The Centre for Finance, Innovation and Technology (CFIT) has formed an industry coalition to fight economic crime through enhanced verification.

The coalition aims to assemble specialists from diverse sectors like finance, technology, policy, academia and more, with the mission of developing strategies to combat fraud, safeguard small and medium-sized enterprises (SMEs) and enhance defences against crimes like authorised push payment (APP) fraud.

Furthermore, participants will engage in data-driven research and testing to address various security challenges in commerce and payments for UK businesses and consumers. The coalition’s focus includes verifying the legitimacy and identity of businesses interacting with financial services.

By combatting prevalent financial crimes, the coalition seeks to prevent businesses and customers from falling victim to fraud. Additionally, it aims to help banks and fintech companies serving these groups achieve efficiency savings, minimise liability and enhance customer experiences.

Ezechi Britton MBE, CEO of CFIT, commented: “Economic crime is a major threat to the UK’s financial security, and it can have a profoundly distressing impact on consumers and businesses. At CFIT, we are committed to addressing this and making the financial services industry more robust by uniting the best minds across the sector and beyond to combat this pressing issue. 

“This will be achieved through verifying UK businesses to fight economic crime. Our intention is to support the incoming Government and industry to put in place measures that will make financial services safer, and our economy even more resilient in the years to come.”

Economic crime in the UK is soaring, with nearly £1.2bn stolen from consumers in 2023. Almost half of this – £459.7m – resulted from APP fraud, where victims are duped into sending money for non-existent goods or services, like concert tickets. This type of fraud is predominantly online, constituting 76% of cases, with an estimated 232,429 incidents in 2023.

Commenting on Nationwide’s role in the new coalition, Otto Benz, Director of Payments, said: “We need payments to be safe and secure, and to ensure our customers have good protection against fraud, which is why it is important to deliver against these objectives.

“We share CFIT’s commitment to creating an ecosystem that employs digital verification and will collaborate with coalition partners to achieve this.”

Currently, CFIT is crafting the primary use cases for its upcoming coalition and plans to unveil the definitive partners by the end of Summer. Launching a programme of action, the organisation aims to share interim discoveries by Q4 2024, with a comprehensive report planned for early 2025.

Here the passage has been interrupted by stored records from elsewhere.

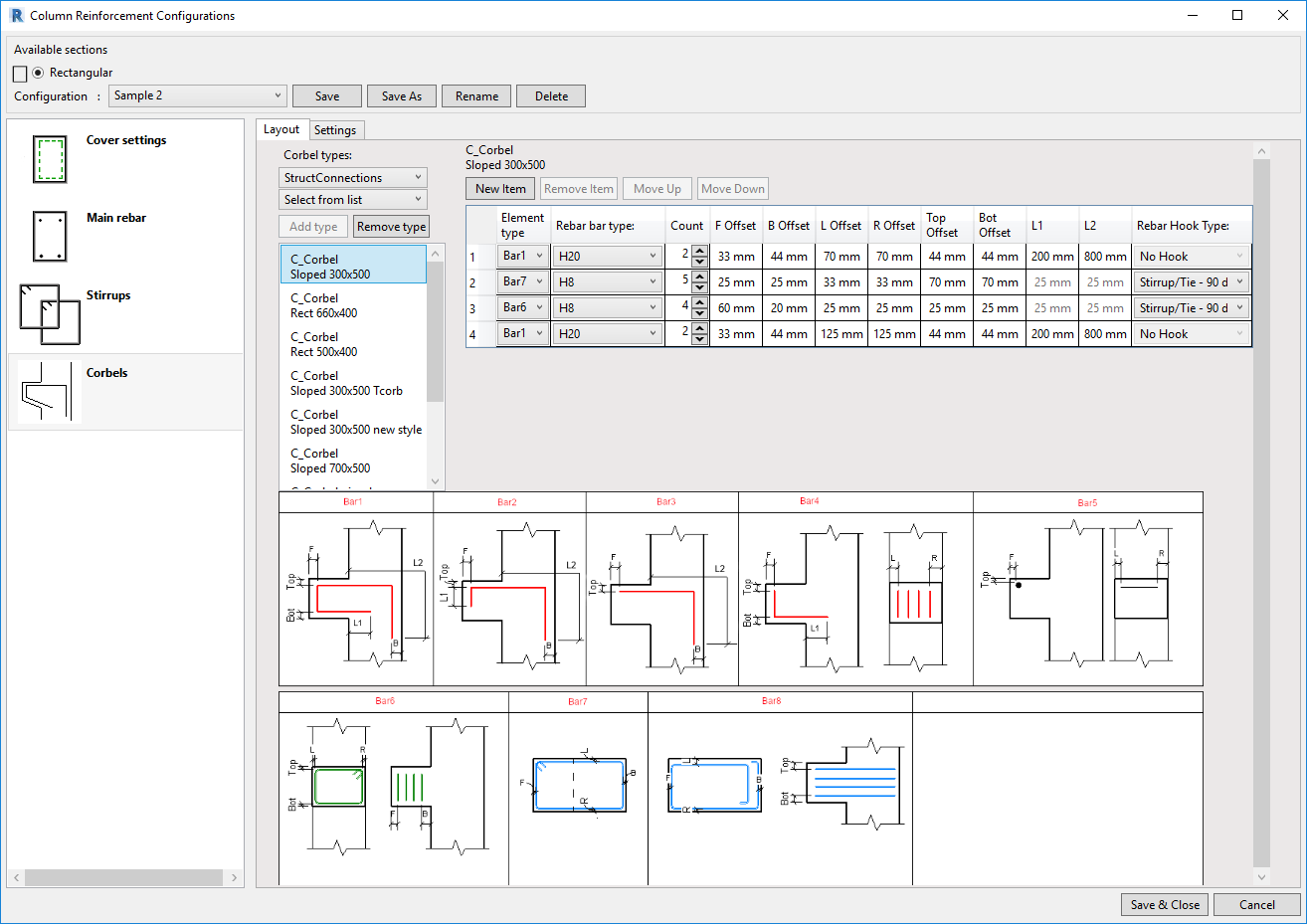The image size is (1307, 924).
Task: Check the empty checkbox next to Rectangular
Action: [x=19, y=73]
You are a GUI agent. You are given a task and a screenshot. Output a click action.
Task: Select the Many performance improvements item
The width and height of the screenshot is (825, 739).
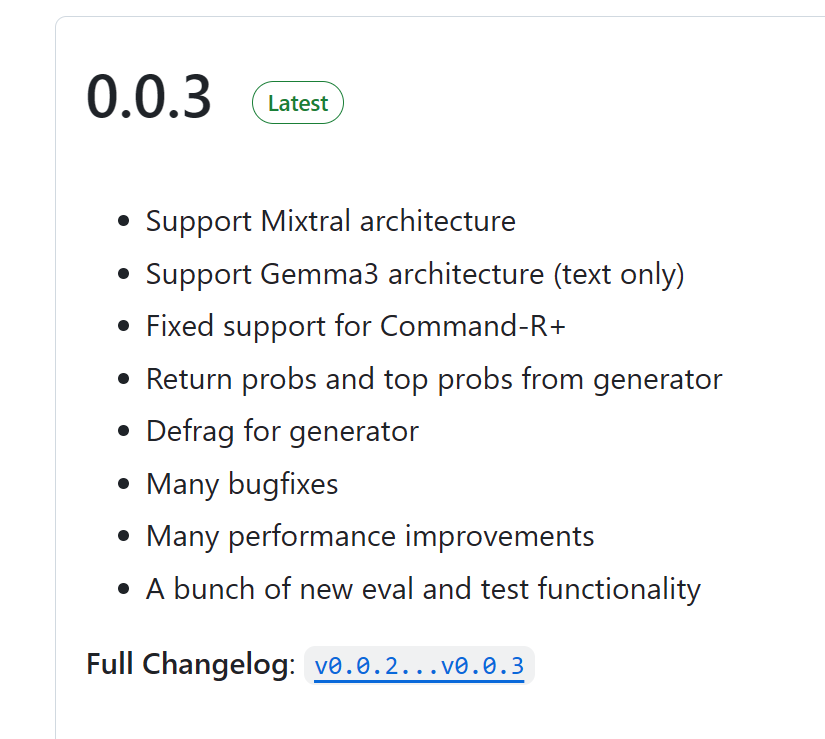[x=370, y=536]
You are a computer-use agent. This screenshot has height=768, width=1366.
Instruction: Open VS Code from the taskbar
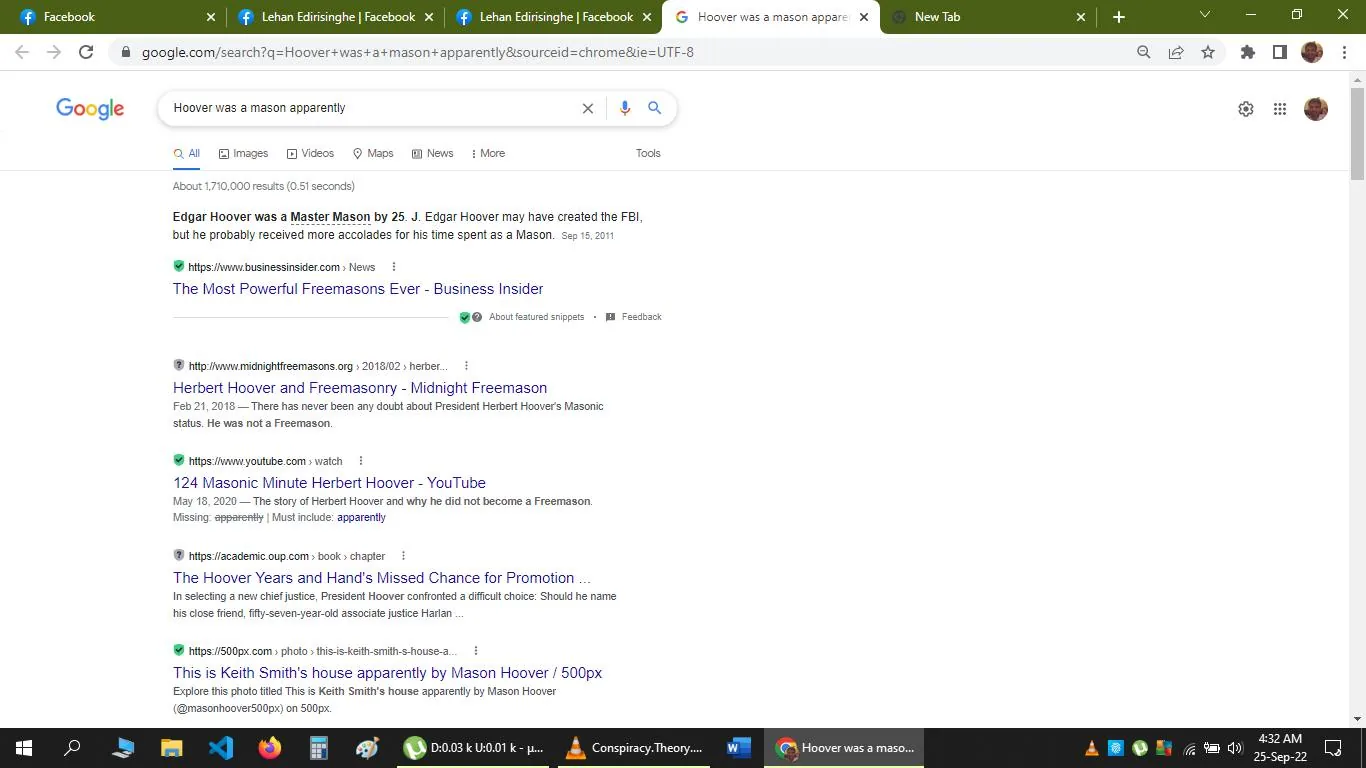click(x=220, y=747)
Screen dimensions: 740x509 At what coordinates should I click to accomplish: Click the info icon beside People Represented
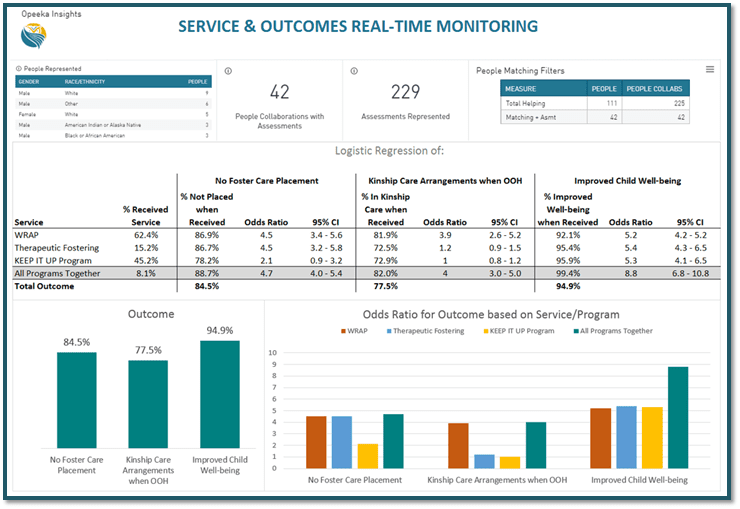[19, 69]
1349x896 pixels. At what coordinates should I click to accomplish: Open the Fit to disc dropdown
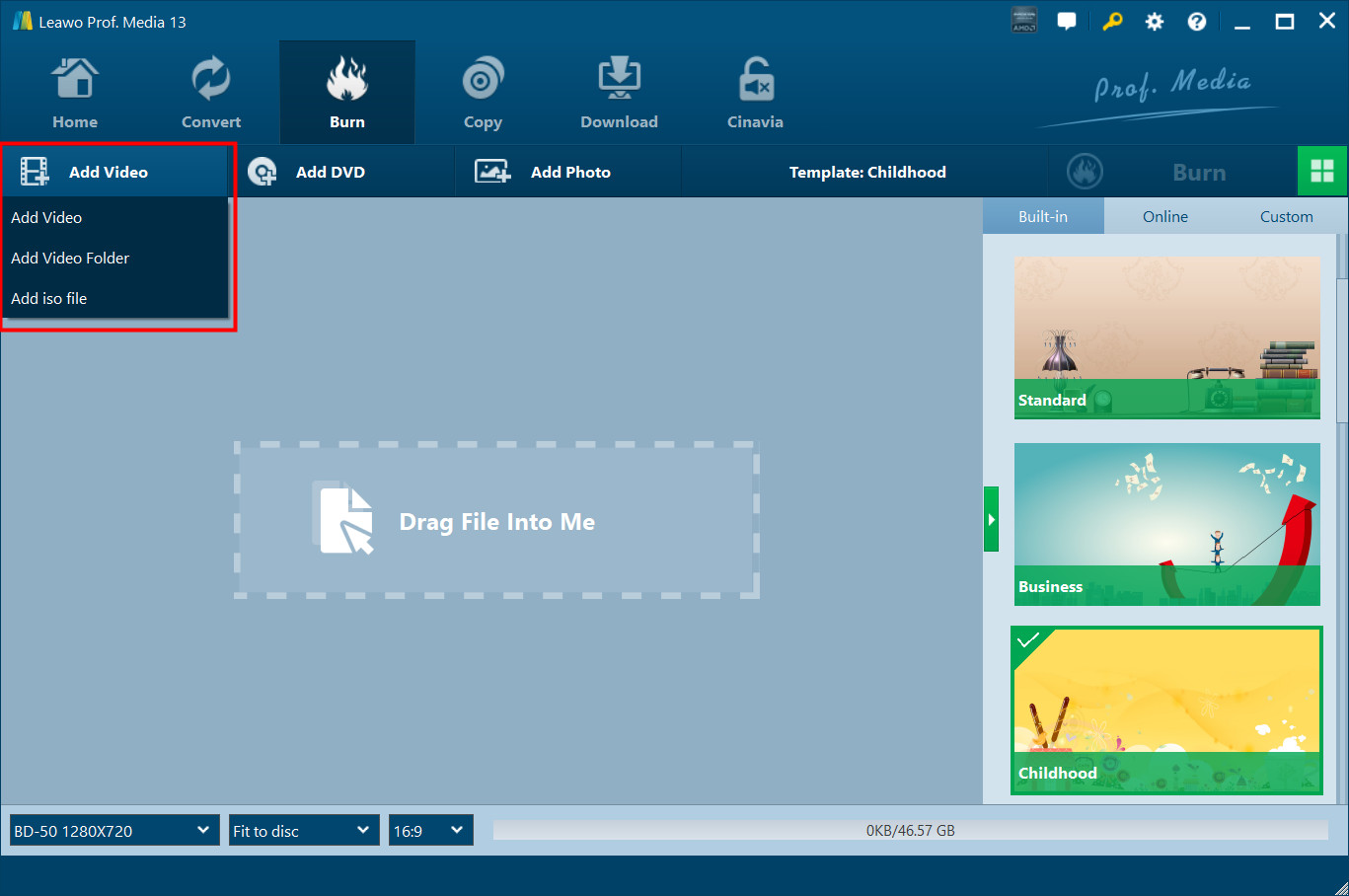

The UK Payments Association has also declared its participation in the coalition. Recently, the Association sent a letter to the Payment Systems Regulator to delay incoming regulation around APP fraud reimbursements, which was subsequently rejected

Tony Craddock, Director General at The Payments Association, stated: “The CFIT campaign-led model, bringing together multiple stakeholders to tackle a thorny issue facing us all, really works. Fraud is such an issue, making up 40% of all crime in the UK today, and it won’t be prevented without us being able to verify identities using shared data at the point at which people pay.

“The Payments Association is delighted to participate in the next CFIT coalition, building on the success of the Open Finance coalition, in the months ahead.”